TASK DESCRIPTION:
Scan the records below for the line containing "Click the gray February bar" and the line containing "This screenshot has width=1814, height=1360.". Copy both, plus every line between, exactly.

(Collected data entries)
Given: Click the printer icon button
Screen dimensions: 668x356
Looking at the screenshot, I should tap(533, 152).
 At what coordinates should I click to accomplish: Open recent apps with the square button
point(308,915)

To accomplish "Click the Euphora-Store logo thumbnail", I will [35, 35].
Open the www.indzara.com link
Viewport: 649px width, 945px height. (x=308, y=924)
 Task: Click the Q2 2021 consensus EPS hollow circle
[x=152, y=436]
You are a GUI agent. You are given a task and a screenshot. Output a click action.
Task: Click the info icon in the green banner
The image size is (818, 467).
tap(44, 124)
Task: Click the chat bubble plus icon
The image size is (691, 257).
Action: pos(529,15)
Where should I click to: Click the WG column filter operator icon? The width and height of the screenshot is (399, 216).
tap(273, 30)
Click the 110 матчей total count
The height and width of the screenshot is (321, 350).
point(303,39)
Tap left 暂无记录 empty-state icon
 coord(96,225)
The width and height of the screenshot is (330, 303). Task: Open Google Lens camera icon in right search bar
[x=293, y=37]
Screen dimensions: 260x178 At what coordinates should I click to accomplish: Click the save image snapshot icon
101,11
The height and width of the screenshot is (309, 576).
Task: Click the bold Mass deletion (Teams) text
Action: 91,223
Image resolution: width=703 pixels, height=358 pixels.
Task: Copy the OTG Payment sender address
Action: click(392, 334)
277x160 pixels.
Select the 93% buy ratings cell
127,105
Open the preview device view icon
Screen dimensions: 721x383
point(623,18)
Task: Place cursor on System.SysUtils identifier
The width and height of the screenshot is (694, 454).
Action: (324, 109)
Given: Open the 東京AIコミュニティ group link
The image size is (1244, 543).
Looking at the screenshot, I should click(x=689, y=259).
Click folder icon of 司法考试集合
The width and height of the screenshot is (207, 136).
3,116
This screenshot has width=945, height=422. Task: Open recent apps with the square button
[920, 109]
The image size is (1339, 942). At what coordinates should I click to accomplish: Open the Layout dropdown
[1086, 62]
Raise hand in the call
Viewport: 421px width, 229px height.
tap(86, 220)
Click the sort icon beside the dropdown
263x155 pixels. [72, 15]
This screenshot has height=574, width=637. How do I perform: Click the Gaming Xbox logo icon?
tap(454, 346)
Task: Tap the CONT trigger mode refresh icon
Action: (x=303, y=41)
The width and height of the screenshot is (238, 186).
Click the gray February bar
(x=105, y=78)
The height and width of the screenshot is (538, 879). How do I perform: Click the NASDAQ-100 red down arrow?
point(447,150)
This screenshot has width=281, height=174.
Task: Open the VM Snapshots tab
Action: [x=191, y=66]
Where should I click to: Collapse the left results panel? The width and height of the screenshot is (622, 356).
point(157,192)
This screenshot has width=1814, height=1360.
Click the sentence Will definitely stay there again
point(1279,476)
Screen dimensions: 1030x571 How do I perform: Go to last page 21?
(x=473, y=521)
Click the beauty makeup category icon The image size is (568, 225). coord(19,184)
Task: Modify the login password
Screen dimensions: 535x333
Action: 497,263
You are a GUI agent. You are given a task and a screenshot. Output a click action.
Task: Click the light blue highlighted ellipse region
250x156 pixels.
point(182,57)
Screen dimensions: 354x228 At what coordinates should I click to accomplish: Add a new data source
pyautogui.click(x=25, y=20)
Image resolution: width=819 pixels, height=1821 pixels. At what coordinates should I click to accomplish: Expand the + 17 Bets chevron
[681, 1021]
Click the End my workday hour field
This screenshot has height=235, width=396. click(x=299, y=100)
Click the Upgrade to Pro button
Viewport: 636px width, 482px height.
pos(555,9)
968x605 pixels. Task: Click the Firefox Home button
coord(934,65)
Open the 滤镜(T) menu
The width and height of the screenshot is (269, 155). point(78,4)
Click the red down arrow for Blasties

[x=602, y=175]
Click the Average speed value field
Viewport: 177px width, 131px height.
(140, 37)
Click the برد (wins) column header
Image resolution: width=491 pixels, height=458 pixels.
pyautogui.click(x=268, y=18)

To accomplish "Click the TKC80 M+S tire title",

REPLY TO THE EXERCISE:
Click the gray February bar
(x=105, y=78)
The height and width of the screenshot is (538, 879). How do I perform: Click the NASDAQ-100 red down arrow?
point(447,150)
This screenshot has width=281, height=174.
Task: Open the VM Snapshots tab
Action: [x=191, y=66]
Where should I click to: Collapse the left results panel? The width and height of the screenshot is (622, 356).
point(157,192)
This screenshot has width=1814, height=1360.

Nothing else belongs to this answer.